I got up early this morning, as I usually do when the kids are going to school. Once they got off, I ran a couple of errands, then came back home and checked my email. My course evaluations had come through, and I went to read them.
I only had a few students who actually completed them. They seemed split about the kind of teacher I was--kind, caring, late, sick, absent. Honestly, I couldn't argue with any of their scoring. The only thing that irked me, as per usual, was one of the responses.
This fibro thing has kicked my ass.
I've never been one of those people who is so neurotic that she pushes through everything to a workaholic-like ending. One of my good friends is like that and would work tirelessly, sixty to eighty hours a week. My brother is also like that, working nearly twelve hour days six days a week. He makes a good living but, in my opinion, doesn't have enough time to enjoy it. Finding balance is hard, and it's something I have always struggled with.
One of my evaluations carried on and on about my absences this semester, going as far as to say that I cancelled literally half the classes this semester, which is a gross exaggeration. The person went on to complain about getting to take a test home to do it instead of in class. I had the class vote that day if they would like to take it home and did make the comment I had a migraine. The student in question was practically jumping up and down with excitement at the opportunity. I guess there was a change in perspective somewhere between finding out it could be a take home test and the end of the semester.
Having taught undergraduate courses for ten years now, I've come to expect the random irrelevant, thoughtless, or even cruel comment made. Some people see the opportunity for anonymity and grab it like a brass ring, hanging on and sticking it to the instructor for all they're worth. I know I've been guilty myself of doing that exact thing. This particular student made it known in class, in front of her peers, how she felt about me and my teaching. She remains anonymous to the college, but not to me.
Realistically and theoretically, work should be separate from personal issues.
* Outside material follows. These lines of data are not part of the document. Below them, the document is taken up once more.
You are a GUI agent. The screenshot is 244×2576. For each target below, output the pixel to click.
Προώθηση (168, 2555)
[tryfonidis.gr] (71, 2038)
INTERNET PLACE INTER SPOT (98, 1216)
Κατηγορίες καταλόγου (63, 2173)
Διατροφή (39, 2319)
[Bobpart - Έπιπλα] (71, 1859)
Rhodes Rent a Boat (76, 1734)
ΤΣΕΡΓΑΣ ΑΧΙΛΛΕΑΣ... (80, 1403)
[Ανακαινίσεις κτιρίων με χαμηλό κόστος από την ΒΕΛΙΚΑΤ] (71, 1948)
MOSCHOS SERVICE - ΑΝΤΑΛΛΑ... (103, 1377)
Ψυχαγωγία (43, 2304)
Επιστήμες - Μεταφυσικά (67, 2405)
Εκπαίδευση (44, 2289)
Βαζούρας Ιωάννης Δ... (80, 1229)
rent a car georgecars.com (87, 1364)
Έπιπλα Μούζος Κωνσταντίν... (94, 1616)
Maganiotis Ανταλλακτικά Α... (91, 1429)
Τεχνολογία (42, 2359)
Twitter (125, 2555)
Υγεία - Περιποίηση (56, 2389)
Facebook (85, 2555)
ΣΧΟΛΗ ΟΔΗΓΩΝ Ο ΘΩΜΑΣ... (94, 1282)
I wish that could be the case for me. I found myself during the last week of school having to bite my tongue with this particular student, holding back the information about why I had missed so much class. I kept telling myself that the reason is irrelevant; I had to maintain professional integrity and not disclose personal information that would help my students to understand. In the end, I know it was the right thing to do, although my reaction to this student's perspective is irritation and anger. Did I want to miss that much? Hell no. It wasn't like I was bronzing myself at the beach.
Here's what I wanted to say to her: I'm a human being, just like you. Just like you, I have surprises that pop up in my life and yank me down. This has been a huge one. Trust me, I'd rather be teaching than hanging my head in a toilet or being unable to move due to pain. I've been kind and understanding with you; I've made an effort to help you and explained material thoroughly; I've listened to your perspective on different issues in this course. How is it that you aren't able to see mine?
I think perspectives, when people are aware, function as a type of filter of information. We all have our own personal experiences that create a mesh with which we filter other people's beliefs and experiences through. Some of us are, whether through temperament or practice, better able to recognize that we have a filter and to work with it. Others can't. My husband has this friend back home who was raised in a typical WASP-like environment. The guy can't see or imagine any perspective past his own. Everything he experiences gets stuck in his filter. He can't see past his own perspective to recognize that others have valid arguments to bring to the table. The only arguments that matter to him are his own. This student reminds me of my husband's friend in the sense that there's a lack of recognition of a filter. There's only recognition of one person's needs and perspectives--the student's.
Being who I am makes it hard for me to let this go and be okay with it. It was a first semester, I was incredibly sick, and it is what it is. But hopefully I will be able to let some of it settle. I know what I'm capable of and I know what I actually did. And I know the semester is over. I've learned from it and am adjusting to it. And that's okay.